Sus teorías de posadero brotaban de él a modo de relámpagos. Tenía aforismos profesionales que procuraba imbuir en el espíritu de su mujer. «El deber del posadero —le decía un día violentamente y en voz baja— es vender al primer llegado, guisado, reposo, luz, fuego, sábanas sucias, criada, pulgas y sonrisas; retener a los caminantes, vaciar los bolsillos pequeños y aligerar honradamente los grandes, acoger con respeto a las familias que viajan, estafar al hombre, desplumar a la mujer, desollar al niño, poner en la cuenta la ventana abierta, la ventana cerrada, el rincón de la chimenea, el sillón, la silla, el taburete, el escabel, el lecho de plumas, el colchón y el haz de paja; saber cuánto se usa el espejo y reducirlo a tarifa, y, diablos, hacer que el viajero lo pague todo, hasta las moscas que su perro come».

Este hombre y esta mujer eran trampa y rabia unidos, pareja repugnante y terrible.

Mientras el marido rumiaba y combinaba, la Thénardier no pensaba en los acreedores ausentes, no se inquietaba por lo pasado ni por lo porvenir, viviendo sola y exclusivamente para el presente.

Tales eran estos dos seres.
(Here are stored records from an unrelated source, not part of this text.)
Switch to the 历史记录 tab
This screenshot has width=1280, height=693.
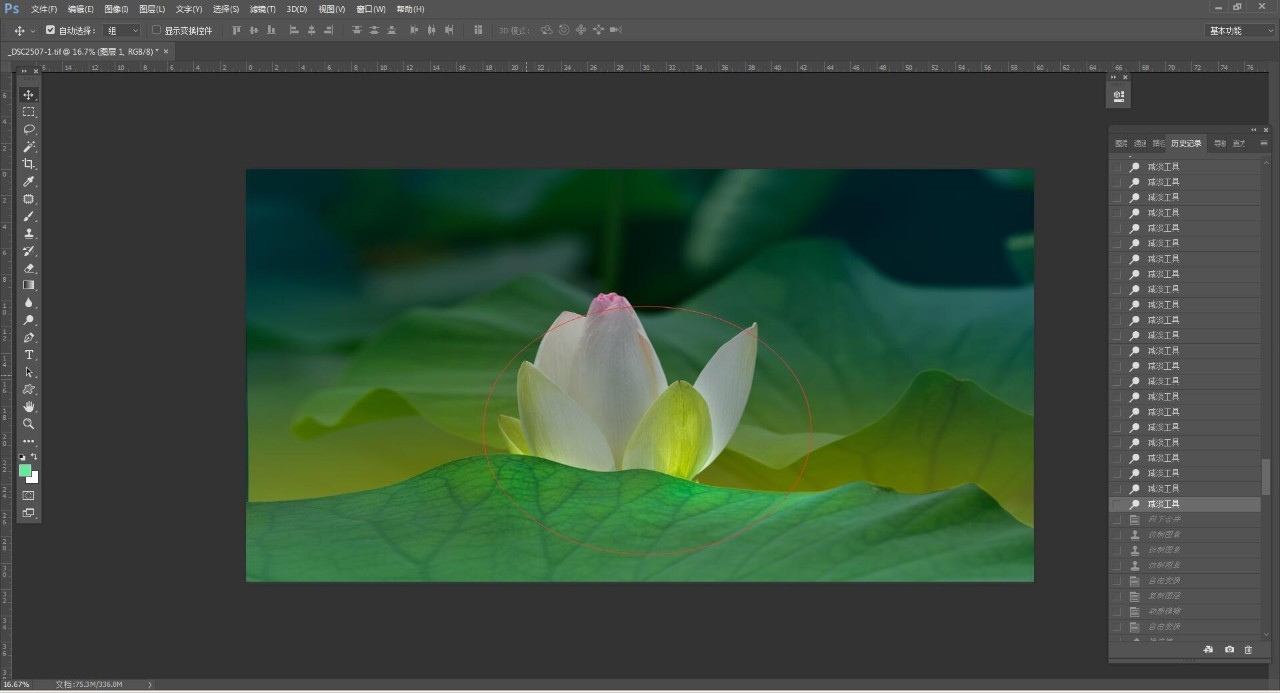point(1186,143)
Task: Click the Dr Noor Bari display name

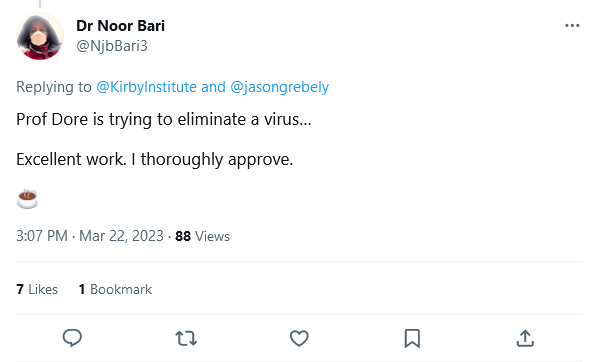Action: [x=121, y=26]
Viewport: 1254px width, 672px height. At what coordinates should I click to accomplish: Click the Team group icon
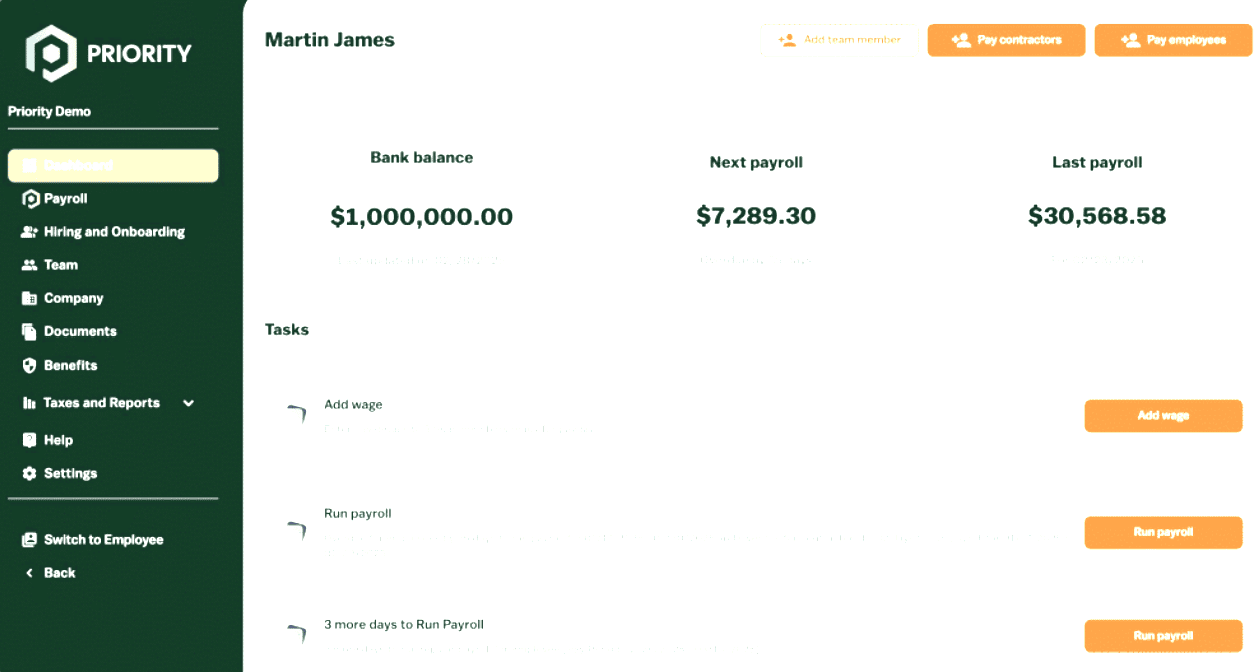pos(30,265)
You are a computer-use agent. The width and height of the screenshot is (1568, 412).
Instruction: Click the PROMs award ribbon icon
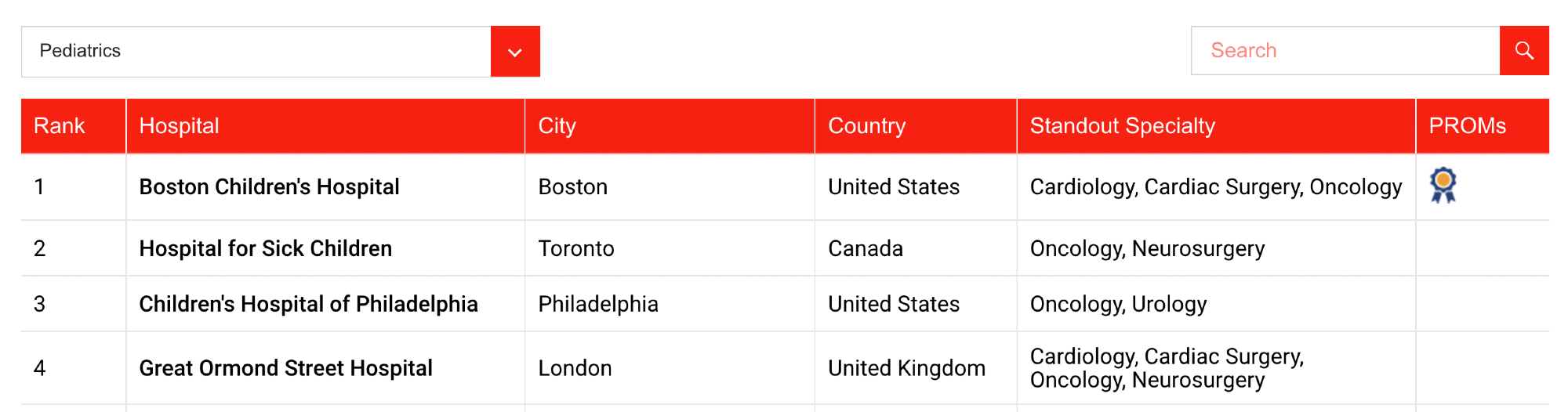tap(1443, 186)

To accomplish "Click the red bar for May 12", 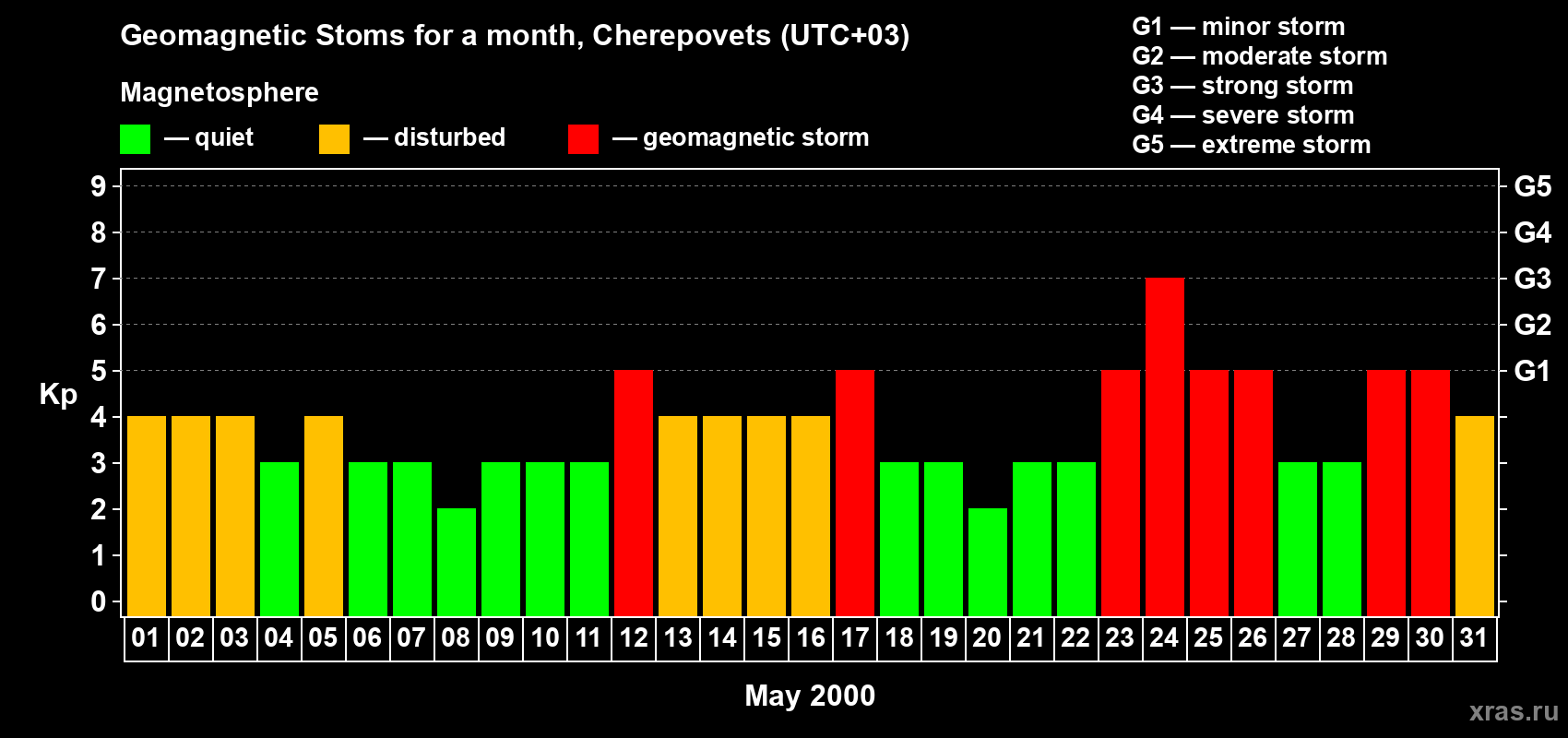I will 634,493.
Cosette se hallaba entre ellos sufriendo su doble presión como una criatura que se viese a la vez triturada por una piedra de molino y hecha trizas por unas tenazas. El hombre y la mujer tenían cada uno un modo distinto de martirizar a Cosette; Cosette estaba molida a golpes, y era cosa de la mujer; si iba descalza en invierno, era cosa del marido.

Cosette subía, bajaba, lavaba, cepillaba, frotaba, barría, caminaba, sudaba, cargaba con las cosas más pesadas, y a pesar de ser débil, se ocupaba en los trabajos más duros. No había piedad para ella; un ama feroz, un amo venenoso. La taberna Thénardier era como una tela de araña, en la que Cosette estaba cogida, y temblaba. El ideal de la opresión se veía realizado en esta domesticidad siniestra. Era algo parecido a una mosca sirviendo a las arañas.

La pobre niña sufría y callaba.

¿Qué ocurre en las almas de estos seres que acaban de dejar el seno de Dios cuando se encuentran a sí mismas, desde que nacen, pequeñas y desnudas entre los hombres?